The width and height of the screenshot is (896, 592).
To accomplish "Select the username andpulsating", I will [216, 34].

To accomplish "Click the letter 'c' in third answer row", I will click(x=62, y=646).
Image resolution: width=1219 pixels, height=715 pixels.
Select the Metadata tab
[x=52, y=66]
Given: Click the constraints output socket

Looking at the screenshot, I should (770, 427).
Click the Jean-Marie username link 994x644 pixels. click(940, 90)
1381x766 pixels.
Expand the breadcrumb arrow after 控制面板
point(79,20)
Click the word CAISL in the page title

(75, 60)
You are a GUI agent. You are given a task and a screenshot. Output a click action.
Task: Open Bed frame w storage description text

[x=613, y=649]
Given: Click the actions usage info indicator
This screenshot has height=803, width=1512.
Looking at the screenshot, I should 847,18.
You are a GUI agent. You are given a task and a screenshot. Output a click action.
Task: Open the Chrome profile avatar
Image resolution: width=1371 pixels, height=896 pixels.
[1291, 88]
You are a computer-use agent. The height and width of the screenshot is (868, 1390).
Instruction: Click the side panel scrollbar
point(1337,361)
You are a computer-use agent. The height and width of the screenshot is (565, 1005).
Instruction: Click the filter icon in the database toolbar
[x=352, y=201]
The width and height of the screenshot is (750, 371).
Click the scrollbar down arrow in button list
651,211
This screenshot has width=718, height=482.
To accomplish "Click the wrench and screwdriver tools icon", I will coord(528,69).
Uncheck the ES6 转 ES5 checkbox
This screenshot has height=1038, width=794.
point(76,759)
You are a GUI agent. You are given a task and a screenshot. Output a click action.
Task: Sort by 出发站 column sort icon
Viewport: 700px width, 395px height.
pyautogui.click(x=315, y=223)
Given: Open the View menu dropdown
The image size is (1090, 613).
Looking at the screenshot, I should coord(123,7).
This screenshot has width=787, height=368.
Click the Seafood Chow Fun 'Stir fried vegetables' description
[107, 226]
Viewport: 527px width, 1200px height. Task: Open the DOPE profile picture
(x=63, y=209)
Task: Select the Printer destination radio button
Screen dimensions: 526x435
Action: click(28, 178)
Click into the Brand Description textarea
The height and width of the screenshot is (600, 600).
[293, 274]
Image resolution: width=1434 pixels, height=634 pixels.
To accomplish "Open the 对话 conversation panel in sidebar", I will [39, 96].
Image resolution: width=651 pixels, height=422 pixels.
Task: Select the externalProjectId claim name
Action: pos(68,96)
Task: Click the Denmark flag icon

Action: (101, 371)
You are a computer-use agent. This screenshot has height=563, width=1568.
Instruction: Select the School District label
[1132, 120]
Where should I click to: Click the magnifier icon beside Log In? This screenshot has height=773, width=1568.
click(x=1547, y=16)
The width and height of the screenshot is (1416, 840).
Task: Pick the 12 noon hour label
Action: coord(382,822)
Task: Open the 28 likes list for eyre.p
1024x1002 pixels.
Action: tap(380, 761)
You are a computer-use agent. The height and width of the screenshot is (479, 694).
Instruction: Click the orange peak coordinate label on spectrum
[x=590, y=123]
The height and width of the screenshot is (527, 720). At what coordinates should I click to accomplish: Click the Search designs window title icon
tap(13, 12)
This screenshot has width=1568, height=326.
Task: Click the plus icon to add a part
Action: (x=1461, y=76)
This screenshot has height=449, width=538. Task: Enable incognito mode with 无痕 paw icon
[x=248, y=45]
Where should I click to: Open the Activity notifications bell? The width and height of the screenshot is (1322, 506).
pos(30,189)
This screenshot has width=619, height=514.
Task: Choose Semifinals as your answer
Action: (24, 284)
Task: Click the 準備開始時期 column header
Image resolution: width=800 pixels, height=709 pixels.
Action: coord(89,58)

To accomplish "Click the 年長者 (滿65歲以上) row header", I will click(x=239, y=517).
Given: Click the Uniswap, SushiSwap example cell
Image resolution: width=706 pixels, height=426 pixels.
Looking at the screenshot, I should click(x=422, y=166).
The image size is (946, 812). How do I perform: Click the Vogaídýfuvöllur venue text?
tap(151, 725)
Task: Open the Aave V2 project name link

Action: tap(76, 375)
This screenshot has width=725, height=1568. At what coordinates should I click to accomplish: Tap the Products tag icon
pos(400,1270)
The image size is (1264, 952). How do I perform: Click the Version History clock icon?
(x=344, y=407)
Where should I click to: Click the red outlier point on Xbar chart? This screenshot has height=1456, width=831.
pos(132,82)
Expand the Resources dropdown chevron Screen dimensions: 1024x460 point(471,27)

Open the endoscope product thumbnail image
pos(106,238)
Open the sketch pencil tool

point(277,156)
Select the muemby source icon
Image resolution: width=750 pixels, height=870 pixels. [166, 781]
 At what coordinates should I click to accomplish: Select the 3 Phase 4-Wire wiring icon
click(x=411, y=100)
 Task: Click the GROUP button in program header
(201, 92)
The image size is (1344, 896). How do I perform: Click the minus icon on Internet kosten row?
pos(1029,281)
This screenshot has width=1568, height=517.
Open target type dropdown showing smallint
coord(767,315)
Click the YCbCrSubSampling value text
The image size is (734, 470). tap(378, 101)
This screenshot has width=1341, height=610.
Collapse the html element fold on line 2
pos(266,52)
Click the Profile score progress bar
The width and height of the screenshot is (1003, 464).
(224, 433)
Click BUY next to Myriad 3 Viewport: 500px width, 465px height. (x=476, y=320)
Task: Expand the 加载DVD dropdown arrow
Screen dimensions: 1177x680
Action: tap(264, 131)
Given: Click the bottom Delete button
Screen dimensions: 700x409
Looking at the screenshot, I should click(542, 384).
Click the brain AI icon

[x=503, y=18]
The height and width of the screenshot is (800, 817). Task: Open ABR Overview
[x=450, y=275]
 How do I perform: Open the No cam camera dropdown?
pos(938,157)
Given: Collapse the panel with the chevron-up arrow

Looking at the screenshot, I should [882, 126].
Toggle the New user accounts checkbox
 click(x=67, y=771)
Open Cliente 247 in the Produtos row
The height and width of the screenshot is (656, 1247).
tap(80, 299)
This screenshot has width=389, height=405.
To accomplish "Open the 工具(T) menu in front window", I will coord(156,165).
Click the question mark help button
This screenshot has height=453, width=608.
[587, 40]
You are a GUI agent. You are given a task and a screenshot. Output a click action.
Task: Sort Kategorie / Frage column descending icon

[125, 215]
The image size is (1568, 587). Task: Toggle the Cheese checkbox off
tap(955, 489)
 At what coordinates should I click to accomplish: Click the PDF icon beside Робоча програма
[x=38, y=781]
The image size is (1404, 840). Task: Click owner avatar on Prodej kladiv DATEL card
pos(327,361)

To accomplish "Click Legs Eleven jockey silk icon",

☆ ☆ ☆ ☆

Retype every entry, keeping each character as it was.

=== Solution for this problem ===
The width and height of the screenshot is (896, 592).
To accomplish "Select the username andpulsating", I will [216, 34].

To accomplish "Click the letter 'c' in third answer row", I will click(x=62, y=646).
Image resolution: width=1219 pixels, height=715 pixels.
Select the Metadata tab
[x=52, y=66]
Given: Click the constraints output socket

Looking at the screenshot, I should (770, 427).
Click the Jean-Marie username link 994x644 pixels. click(940, 90)
1381x766 pixels.
Expand the breadcrumb arrow after 控制面板
point(79,20)
Click the word CAISL in the page title

(75, 60)
You are a GUI agent. You are given a task and a screenshot. Output a click action.
Task: Open Bed frame w storage description text

[x=613, y=649]
Given: Click the actions usage info indicator
This screenshot has height=803, width=1512.
Looking at the screenshot, I should 847,18.
You are a GUI agent. You are given a task and a screenshot. Output a click action.
Task: Open the Chrome profile avatar
Image resolution: width=1371 pixels, height=896 pixels.
[1291, 88]
You are a computer-use agent. The height and width of the screenshot is (868, 1390).
Instruction: Click the side panel scrollbar
point(1337,361)
You are a computer-use agent. The height and width of the screenshot is (565, 1005).
Instruction: Click the filter icon in the database toolbar
[x=352, y=201]
The width and height of the screenshot is (750, 371).
Click the scrollbar down arrow in button list
651,211
This screenshot has width=718, height=482.
To accomplish "Click the wrench and screwdriver tools icon", I will coord(528,69).
Uncheck the ES6 转 ES5 checkbox
This screenshot has height=1038, width=794.
point(76,759)
You are a GUI agent. You are given a task and a screenshot. Output a click action.
Task: Sort by 出发站 column sort icon
Viewport: 700px width, 395px height.
pyautogui.click(x=315, y=223)
Given: Open the View menu dropdown
The image size is (1090, 613).
Looking at the screenshot, I should coord(123,7).
This screenshot has width=787, height=368.
Click the Seafood Chow Fun 'Stir fried vegetables' description
[107, 226]
Viewport: 527px width, 1200px height. Task: Open the DOPE profile picture
(x=63, y=209)
Task: Select the Printer destination radio button
Screen dimensions: 526x435
Action: click(28, 178)
Click into the Brand Description textarea
The height and width of the screenshot is (600, 600).
[293, 274]
Image resolution: width=1434 pixels, height=634 pixels.
To accomplish "Open the 对话 conversation panel in sidebar", I will [39, 96].
Image resolution: width=651 pixels, height=422 pixels.
Task: Select the externalProjectId claim name
Action: pos(68,96)
Task: Click the Denmark flag icon

Action: (101, 371)
You are a computer-use agent. This screenshot has height=563, width=1568.
Instruction: Select the School District label
[1132, 120]
Where should I click to: Click the magnifier icon beside Log In? This screenshot has height=773, width=1568.
click(x=1547, y=16)
The width and height of the screenshot is (1416, 840).
Task: Pick the 12 noon hour label
Action: coord(382,822)
Task: Open the 28 likes list for eyre.p
1024x1002 pixels.
Action: tap(380, 761)
You are a computer-use agent. The height and width of the screenshot is (479, 694).
Instruction: Click the orange peak coordinate label on spectrum
[x=590, y=123]
The height and width of the screenshot is (527, 720). At what coordinates should I click to accomplish: Click the Search designs window title icon
tap(13, 12)
This screenshot has width=1568, height=326.
Task: Click the plus icon to add a part
Action: (x=1461, y=76)
This screenshot has height=449, width=538. Task: Enable incognito mode with 无痕 paw icon
[x=248, y=45]
Where should I click to: Open the Activity notifications bell? The width and height of the screenshot is (1322, 506).
pos(30,189)
This screenshot has width=619, height=514.
Task: Choose Semifinals as your answer
Action: (24, 284)
Task: Click the 準備開始時期 column header
Image resolution: width=800 pixels, height=709 pixels.
Action: coord(89,58)

To accomplish "Click the 年長者 (滿65歲以上) row header", I will click(x=239, y=517).
Given: Click the Uniswap, SushiSwap example cell
Image resolution: width=706 pixels, height=426 pixels.
Looking at the screenshot, I should click(x=422, y=166).
The image size is (946, 812). How do I perform: Click the Vogaídýfuvöllur venue text?
tap(151, 725)
Task: Open the Aave V2 project name link

Action: tap(76, 375)
This screenshot has width=725, height=1568. At what coordinates should I click to accomplish: Tap the Products tag icon
pos(400,1270)
The image size is (1264, 952). How do I perform: Click the Version History clock icon?
(x=344, y=407)
Where should I click to: Click the red outlier point on Xbar chart? This screenshot has height=1456, width=831.
pos(132,82)
Expand the Resources dropdown chevron Screen dimensions: 1024x460 point(471,27)

Open the endoscope product thumbnail image
pos(106,238)
Open the sketch pencil tool

point(277,156)
Select the muemby source icon
Image resolution: width=750 pixels, height=870 pixels. [166, 781]
 At what coordinates should I click to accomplish: Select the 3 Phase 4-Wire wiring icon
click(x=411, y=100)
 Task: Click the GROUP button in program header
(201, 92)
The image size is (1344, 896). How do I perform: Click the minus icon on Internet kosten row?
pos(1029,281)
This screenshot has width=1568, height=517.
Open target type dropdown showing smallint
coord(767,315)
Click the YCbCrSubSampling value text
The image size is (734, 470). tap(378, 101)
This screenshot has width=1341, height=610.
Collapse the html element fold on line 2
pos(266,52)
Click the Profile score progress bar
The width and height of the screenshot is (1003, 464).
(224, 433)
Click BUY next to Myriad 3 Viewport: 500px width, 465px height. (x=476, y=320)
Task: Expand the 加载DVD dropdown arrow
Screen dimensions: 1177x680
Action: tap(264, 131)
Given: Click the bottom Delete button
Screen dimensions: 700x409
Looking at the screenshot, I should click(542, 384).
Click the brain AI icon

[x=503, y=18]
The height and width of the screenshot is (800, 817). Task: Open ABR Overview
[x=450, y=275]
 How do I perform: Open the No cam camera dropdown?
pos(938,157)
Given: Collapse the panel with the chevron-up arrow

Looking at the screenshot, I should [882, 126].
Toggle the New user accounts checkbox
 click(x=67, y=771)
Open Cliente 247 in the Produtos row
The height and width of the screenshot is (656, 1247).
tap(80, 299)
This screenshot has width=389, height=405.
To accomplish "Open the 工具(T) menu in front window", I will coord(156,165).
Click the question mark help button
This screenshot has height=453, width=608.
[587, 40]
You are a GUI agent. You are given a task and a screenshot. Output a click action.
Task: Sort Kategorie / Frage column descending icon

[125, 215]
The image size is (1568, 587). Task: Toggle the Cheese checkbox off
tap(955, 489)
 At what coordinates should I click to accomplish: Click the PDF icon beside Робоча програма
[x=38, y=781]
The image size is (1404, 840). Task: Click owner avatar on Prodej kladiv DATEL card
pos(327,361)

To accomplish "Click Legs Eleven jockey silk icon",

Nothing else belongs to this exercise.